Exercise instructions: Render the material between the lines holding "This screenshot has height=336, width=533." and "In order to click", inclusive, as a JSON list of strings with one string per line and blank lines dropped.

Record set:
▼

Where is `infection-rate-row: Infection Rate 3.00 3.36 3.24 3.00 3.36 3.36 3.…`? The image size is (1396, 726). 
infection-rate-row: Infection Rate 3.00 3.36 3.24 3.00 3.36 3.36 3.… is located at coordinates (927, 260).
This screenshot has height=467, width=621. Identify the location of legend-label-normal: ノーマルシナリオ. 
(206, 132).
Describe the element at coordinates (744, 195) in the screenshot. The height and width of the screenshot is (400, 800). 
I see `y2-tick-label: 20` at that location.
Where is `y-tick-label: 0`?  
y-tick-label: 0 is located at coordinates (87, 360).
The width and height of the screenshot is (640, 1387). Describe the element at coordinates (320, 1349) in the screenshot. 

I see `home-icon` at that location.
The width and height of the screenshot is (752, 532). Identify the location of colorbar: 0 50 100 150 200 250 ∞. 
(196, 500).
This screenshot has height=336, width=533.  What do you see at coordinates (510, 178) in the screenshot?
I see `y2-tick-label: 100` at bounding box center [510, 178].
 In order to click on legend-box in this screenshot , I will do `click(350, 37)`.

▲
▼

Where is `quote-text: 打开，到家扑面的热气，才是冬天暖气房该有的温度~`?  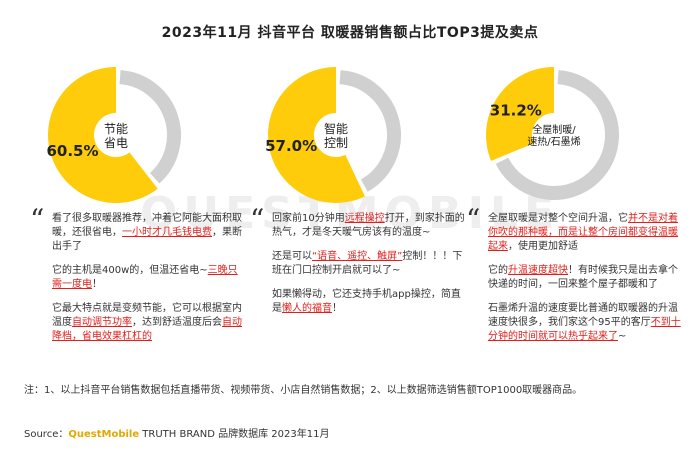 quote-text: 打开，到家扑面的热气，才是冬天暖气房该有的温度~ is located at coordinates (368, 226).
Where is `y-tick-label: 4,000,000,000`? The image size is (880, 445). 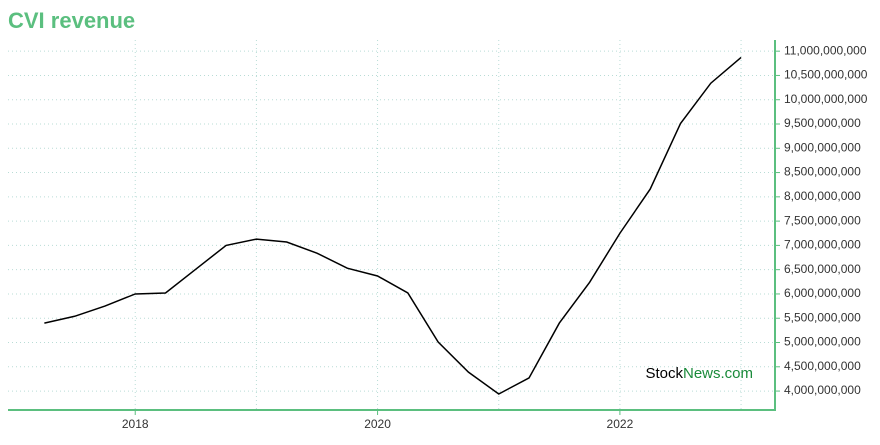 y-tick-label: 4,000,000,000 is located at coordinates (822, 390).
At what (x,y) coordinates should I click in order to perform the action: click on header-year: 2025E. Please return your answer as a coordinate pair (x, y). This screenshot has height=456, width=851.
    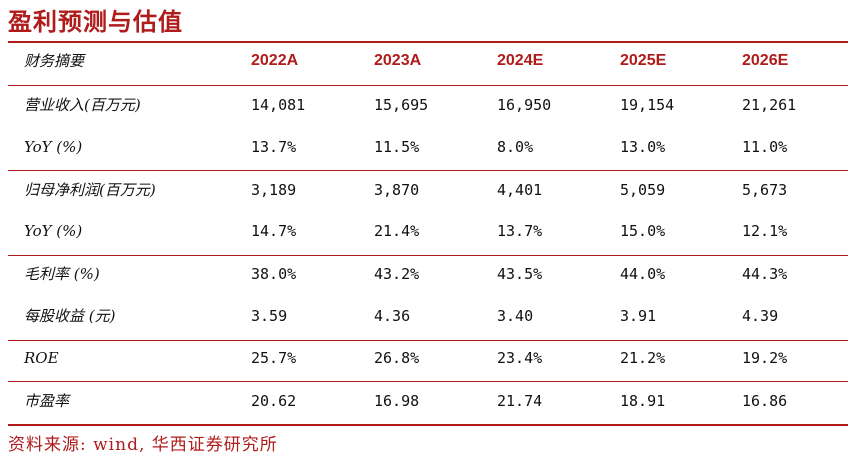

▲
▼

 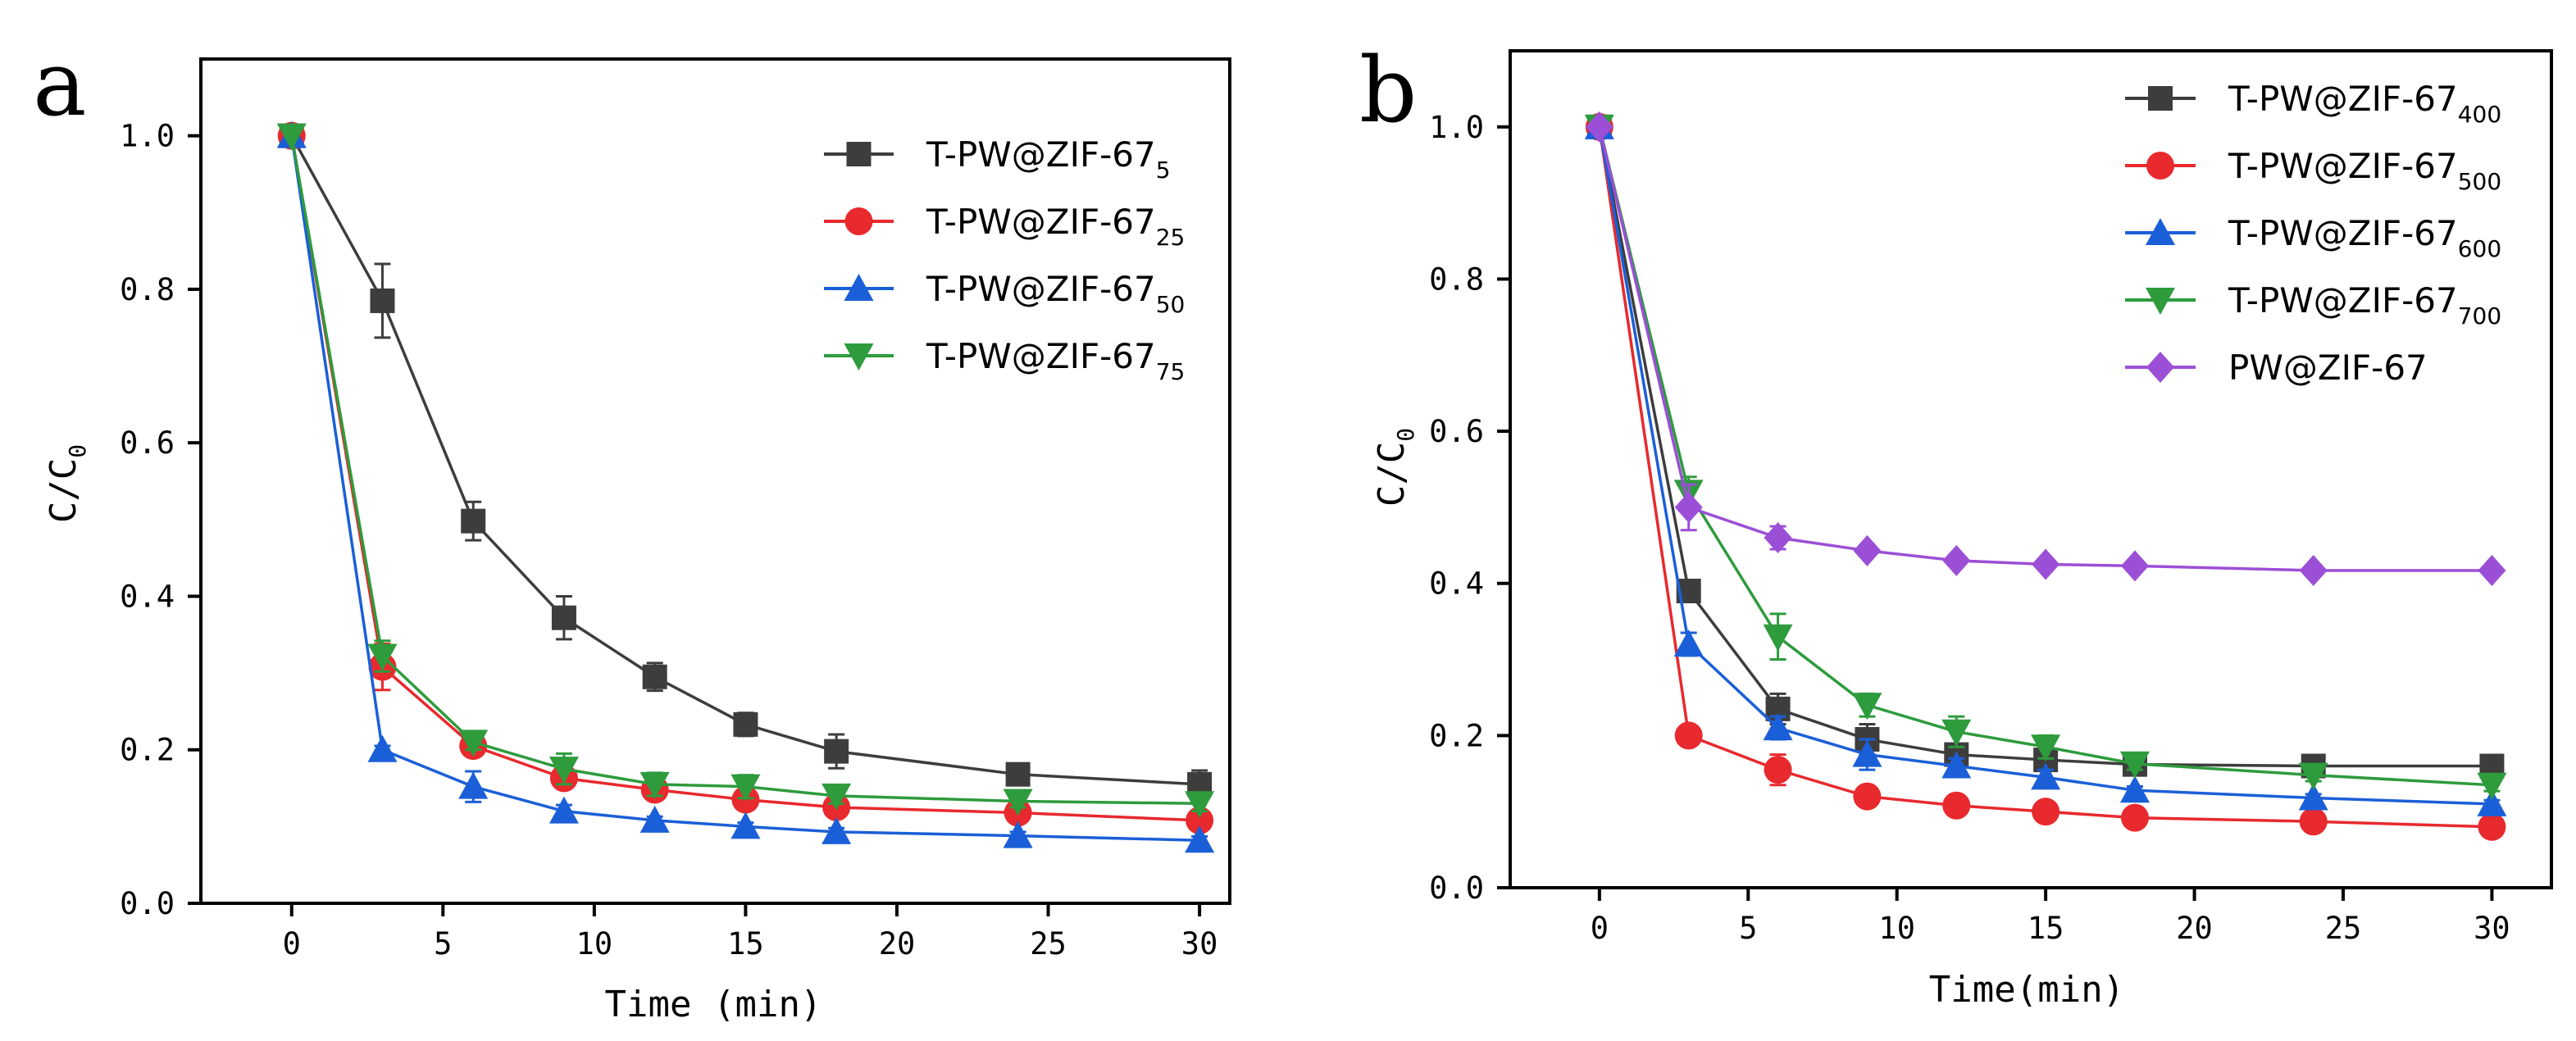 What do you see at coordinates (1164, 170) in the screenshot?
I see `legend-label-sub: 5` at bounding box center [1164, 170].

▲

Task answer:
[
  "This screenshot has height=336, width=533.  What do you see at coordinates (510, 178) in the screenshot?",
  "I see `y2-tick-label: 100` at bounding box center [510, 178].",
  " In order to click on legend-box in this screenshot , I will do `click(350, 37)`."
]